** Task data follows **
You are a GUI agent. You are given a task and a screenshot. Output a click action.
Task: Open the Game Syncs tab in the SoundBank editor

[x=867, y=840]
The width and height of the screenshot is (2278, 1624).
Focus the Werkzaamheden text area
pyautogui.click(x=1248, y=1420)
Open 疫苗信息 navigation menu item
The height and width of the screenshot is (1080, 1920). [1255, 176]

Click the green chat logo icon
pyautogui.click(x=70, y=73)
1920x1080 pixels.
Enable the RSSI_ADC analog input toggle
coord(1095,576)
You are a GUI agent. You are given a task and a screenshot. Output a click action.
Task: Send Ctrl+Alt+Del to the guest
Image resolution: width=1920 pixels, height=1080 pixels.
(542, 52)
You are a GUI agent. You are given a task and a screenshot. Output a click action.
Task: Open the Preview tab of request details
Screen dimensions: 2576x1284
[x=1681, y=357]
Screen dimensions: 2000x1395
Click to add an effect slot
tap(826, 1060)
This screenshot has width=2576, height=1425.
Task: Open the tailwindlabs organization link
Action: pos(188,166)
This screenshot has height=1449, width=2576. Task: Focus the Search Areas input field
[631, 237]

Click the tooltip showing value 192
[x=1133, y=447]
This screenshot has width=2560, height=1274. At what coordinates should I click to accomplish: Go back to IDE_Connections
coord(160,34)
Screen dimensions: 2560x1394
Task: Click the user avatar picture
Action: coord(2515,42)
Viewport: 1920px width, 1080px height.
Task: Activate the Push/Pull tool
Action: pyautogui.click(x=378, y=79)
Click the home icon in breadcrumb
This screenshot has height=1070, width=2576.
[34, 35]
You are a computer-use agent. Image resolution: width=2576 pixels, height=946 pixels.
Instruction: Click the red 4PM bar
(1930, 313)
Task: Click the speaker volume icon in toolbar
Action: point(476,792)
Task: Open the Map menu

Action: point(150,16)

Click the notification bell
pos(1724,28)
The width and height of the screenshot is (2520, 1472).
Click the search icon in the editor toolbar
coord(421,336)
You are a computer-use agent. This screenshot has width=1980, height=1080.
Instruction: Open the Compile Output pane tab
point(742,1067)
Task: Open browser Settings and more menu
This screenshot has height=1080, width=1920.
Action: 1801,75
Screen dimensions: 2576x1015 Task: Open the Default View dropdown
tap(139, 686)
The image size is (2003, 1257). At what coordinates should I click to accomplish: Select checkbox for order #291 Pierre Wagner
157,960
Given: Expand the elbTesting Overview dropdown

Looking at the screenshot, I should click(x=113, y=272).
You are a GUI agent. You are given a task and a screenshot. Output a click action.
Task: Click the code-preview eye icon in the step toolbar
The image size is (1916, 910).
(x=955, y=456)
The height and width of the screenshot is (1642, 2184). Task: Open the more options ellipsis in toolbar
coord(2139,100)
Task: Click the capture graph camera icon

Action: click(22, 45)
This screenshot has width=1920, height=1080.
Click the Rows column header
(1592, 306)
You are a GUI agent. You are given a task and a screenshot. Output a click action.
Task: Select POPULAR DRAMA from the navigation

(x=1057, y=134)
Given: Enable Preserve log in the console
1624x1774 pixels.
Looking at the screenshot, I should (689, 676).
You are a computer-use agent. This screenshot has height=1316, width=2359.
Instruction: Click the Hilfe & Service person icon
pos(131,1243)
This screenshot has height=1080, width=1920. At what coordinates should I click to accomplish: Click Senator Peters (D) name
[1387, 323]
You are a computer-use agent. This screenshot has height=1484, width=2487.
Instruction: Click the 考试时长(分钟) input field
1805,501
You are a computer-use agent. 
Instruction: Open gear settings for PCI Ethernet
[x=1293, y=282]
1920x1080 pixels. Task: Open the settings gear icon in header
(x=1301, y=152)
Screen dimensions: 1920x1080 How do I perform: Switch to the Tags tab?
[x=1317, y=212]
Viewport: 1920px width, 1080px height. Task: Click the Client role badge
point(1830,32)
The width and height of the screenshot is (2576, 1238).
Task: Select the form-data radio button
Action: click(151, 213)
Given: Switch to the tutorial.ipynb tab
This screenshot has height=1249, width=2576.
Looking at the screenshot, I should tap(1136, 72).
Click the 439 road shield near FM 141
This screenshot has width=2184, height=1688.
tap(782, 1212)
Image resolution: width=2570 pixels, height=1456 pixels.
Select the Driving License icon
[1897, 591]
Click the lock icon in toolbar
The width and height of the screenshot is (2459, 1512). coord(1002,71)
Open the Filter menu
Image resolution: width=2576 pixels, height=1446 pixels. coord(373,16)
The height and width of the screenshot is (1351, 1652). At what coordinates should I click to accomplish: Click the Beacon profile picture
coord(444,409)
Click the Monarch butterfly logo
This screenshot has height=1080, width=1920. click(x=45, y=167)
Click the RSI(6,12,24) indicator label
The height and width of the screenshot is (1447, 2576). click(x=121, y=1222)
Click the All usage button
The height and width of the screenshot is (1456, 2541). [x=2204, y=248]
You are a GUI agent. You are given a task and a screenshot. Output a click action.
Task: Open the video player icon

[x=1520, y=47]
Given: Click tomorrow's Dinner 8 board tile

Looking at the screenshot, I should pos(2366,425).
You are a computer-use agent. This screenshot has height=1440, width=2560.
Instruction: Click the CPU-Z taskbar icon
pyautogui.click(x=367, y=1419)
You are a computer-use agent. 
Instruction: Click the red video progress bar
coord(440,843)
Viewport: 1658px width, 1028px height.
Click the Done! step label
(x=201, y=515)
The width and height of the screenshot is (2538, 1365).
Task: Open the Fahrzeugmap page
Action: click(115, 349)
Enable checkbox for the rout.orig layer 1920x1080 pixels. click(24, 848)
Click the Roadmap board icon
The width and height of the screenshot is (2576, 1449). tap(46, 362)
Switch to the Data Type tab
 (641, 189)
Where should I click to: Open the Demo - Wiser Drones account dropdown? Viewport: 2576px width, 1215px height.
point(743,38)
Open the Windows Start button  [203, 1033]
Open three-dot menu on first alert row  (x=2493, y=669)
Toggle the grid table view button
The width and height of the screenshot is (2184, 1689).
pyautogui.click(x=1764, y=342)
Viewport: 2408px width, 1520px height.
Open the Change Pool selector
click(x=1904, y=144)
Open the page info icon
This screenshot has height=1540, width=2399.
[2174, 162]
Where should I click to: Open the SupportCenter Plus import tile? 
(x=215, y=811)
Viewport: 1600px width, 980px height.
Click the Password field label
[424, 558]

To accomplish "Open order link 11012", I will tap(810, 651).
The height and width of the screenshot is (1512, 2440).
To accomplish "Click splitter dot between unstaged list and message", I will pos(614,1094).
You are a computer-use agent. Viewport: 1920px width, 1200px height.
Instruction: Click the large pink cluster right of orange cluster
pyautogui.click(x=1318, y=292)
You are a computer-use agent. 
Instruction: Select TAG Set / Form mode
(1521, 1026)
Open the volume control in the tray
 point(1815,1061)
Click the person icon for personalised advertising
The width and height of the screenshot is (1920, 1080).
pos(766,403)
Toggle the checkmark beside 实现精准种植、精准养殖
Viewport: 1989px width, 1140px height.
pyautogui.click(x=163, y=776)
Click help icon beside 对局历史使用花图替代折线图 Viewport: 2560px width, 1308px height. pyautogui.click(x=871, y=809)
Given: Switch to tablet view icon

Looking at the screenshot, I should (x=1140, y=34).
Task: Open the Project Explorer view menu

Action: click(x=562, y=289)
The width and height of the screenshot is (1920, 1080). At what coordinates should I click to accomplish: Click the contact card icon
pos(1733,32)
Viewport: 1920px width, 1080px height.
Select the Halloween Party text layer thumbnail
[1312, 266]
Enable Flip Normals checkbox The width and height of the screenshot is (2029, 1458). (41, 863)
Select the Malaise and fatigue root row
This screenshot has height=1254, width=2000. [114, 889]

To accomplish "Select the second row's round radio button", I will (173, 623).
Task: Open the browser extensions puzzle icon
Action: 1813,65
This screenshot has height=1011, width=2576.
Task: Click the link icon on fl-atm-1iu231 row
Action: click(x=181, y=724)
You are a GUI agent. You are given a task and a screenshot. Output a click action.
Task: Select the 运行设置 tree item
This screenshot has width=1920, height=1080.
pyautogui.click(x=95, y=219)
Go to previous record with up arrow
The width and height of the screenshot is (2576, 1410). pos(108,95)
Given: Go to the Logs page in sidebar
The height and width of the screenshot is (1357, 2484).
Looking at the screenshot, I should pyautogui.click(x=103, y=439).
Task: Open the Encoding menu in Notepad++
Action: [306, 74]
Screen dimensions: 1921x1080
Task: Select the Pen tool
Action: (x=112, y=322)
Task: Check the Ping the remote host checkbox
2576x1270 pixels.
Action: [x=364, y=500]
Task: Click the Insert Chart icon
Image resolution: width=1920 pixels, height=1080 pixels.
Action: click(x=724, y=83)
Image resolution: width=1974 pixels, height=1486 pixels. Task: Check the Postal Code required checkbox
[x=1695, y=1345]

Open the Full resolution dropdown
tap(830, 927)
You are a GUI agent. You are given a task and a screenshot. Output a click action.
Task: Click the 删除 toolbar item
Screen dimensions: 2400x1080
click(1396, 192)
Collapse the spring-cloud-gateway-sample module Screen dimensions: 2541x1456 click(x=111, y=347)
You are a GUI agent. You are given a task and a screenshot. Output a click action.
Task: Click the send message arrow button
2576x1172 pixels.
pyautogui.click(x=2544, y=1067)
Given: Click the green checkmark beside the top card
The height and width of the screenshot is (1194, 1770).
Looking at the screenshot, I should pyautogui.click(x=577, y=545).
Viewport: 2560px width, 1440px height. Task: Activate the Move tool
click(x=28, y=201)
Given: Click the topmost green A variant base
** End of Task data **
Starting at the line above that contains "Instruction: Click the Hilfe", write out each line exactly until the line that contains "Given: Switch to the tutorial.ipynb tab" has been written, and stop there.

Instruction: Click the Hilfe & Service person icon
pos(131,1243)
This screenshot has height=1080, width=1920. At what coordinates should I click to accomplish: Click Senator Peters (D) name
[1387, 323]
You are a computer-use agent. This screenshot has height=1484, width=2487.
Instruction: Click the 考试时长(分钟) input field
1805,501
You are a computer-use agent. 
Instruction: Open gear settings for PCI Ethernet
[x=1293, y=282]
1920x1080 pixels. Task: Open the settings gear icon in header
(x=1301, y=152)
Screen dimensions: 1920x1080 How do I perform: Switch to the Tags tab?
[x=1317, y=212]
Viewport: 1920px width, 1080px height. Task: Click the Client role badge
point(1830,32)
The width and height of the screenshot is (2576, 1238).
Task: Select the form-data radio button
Action: click(151, 213)
Given: Switch to the tutorial.ipynb tab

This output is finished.